Oracle recently blinked and decided to support their DB and some other stuff on EC2. Reading the actual terms though, assuming I've understood them correctly, they haven't actually done anything other than map EC2 virtual cores onto CPU Sockets, and let the normal rates apply. That's IT. What this means is that running one Oracle server for 100 hours is still 100 times more expensive (for licensing costs) than running 100 Oracle servers for one hour.
That's not cloud licensing. Cloud computing works on the premise that whether you use one, 10, or 100 CPUs, you pay per CPU-hour, no more no less. That's what DevPay does. The only problem is that in this scenario, software is a commodity, which I imagine doesn't sit too well with Oracle.
Virtualisation has been around for decades, but only once FLOSS commoditized the server operating system 'ecosystem' did it become possible to do things on the scale that Amazon are doing. Back in 2005 I had a Linux VM with the inestimable Bytemark, and it was plain for all with eyes to see that virtualisation was going to pull the floor out the bottom of the server hosting market once players had found the right way to leverage the economies of scale. Right now, that's being done behind closed doors by the big players, but Amazon are the first to have thrown open the doors to the unwashed masses, and that's why I like them so much.
(To repeat, I don't own stock - maybe I should :-)
To get back to the point. How do databases fare on Amazon EC2? Given that EBS has only been around for a couple of weeks, and before that, on EC2, DB hosting was risking everything to a block device that could go *poof* at any moment, which wasn't exactly pleasant.

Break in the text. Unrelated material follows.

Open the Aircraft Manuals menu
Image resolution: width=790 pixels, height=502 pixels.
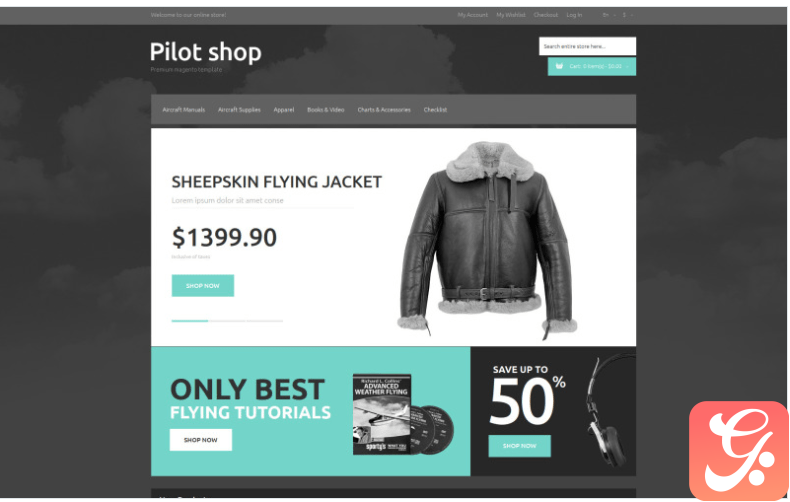(x=183, y=110)
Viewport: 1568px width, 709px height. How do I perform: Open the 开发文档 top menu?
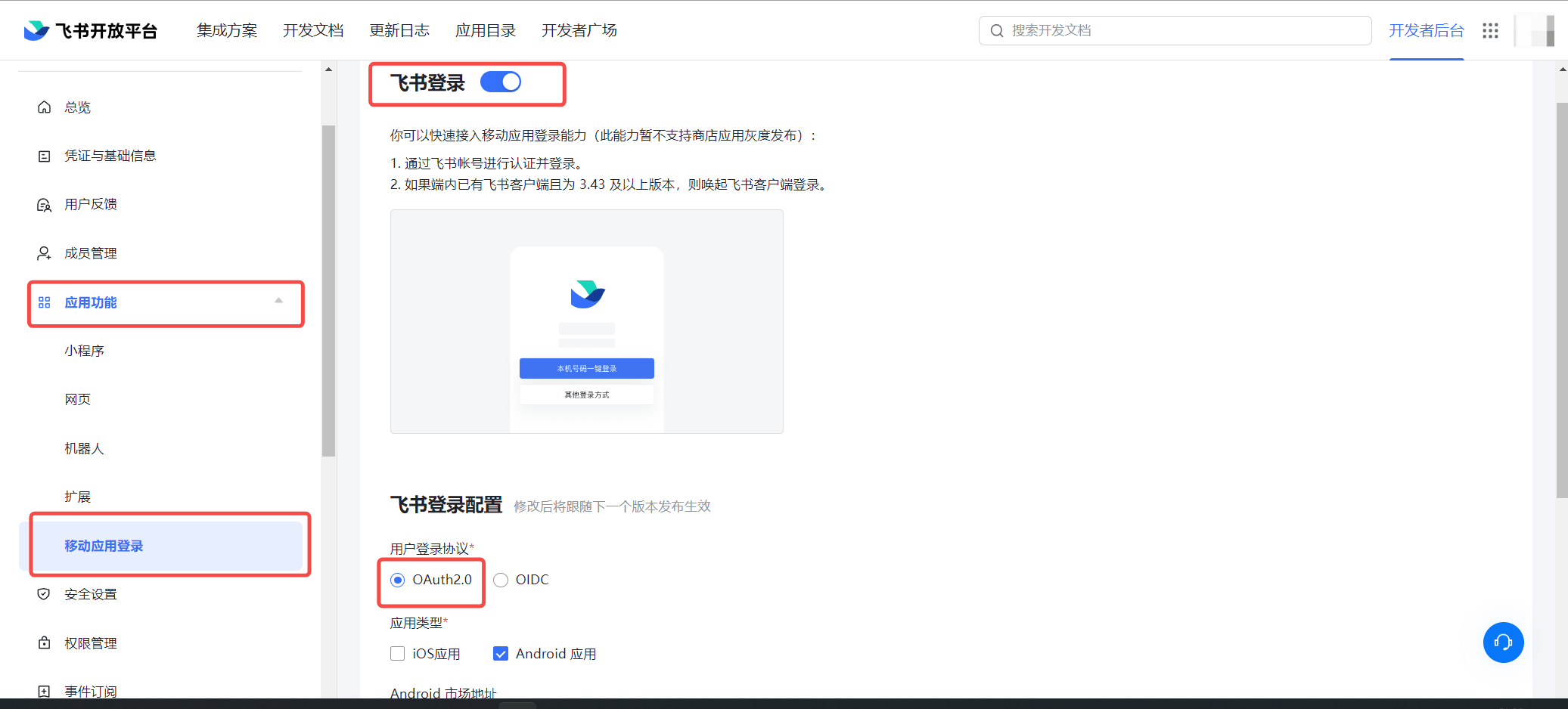pyautogui.click(x=313, y=31)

This is something which will remain up in the air until someone with serious [PostGre/My]SQL-fu takes some AMIs, configures them just so, and benchmarks them. We know, right now, that on a small instance, disk throughput tops out at roughly 100 MB/s on a three-volume RAID 0 setup. I'm interested in seeing the speeds for EC2 and EBS on larger instances.
Moving on from pure throughput, how do PostGreSQL & MySQL stack up on these setups? Do their respective caching mechanisms etc. work with or against this strange new environment? Enquiring minds want to know!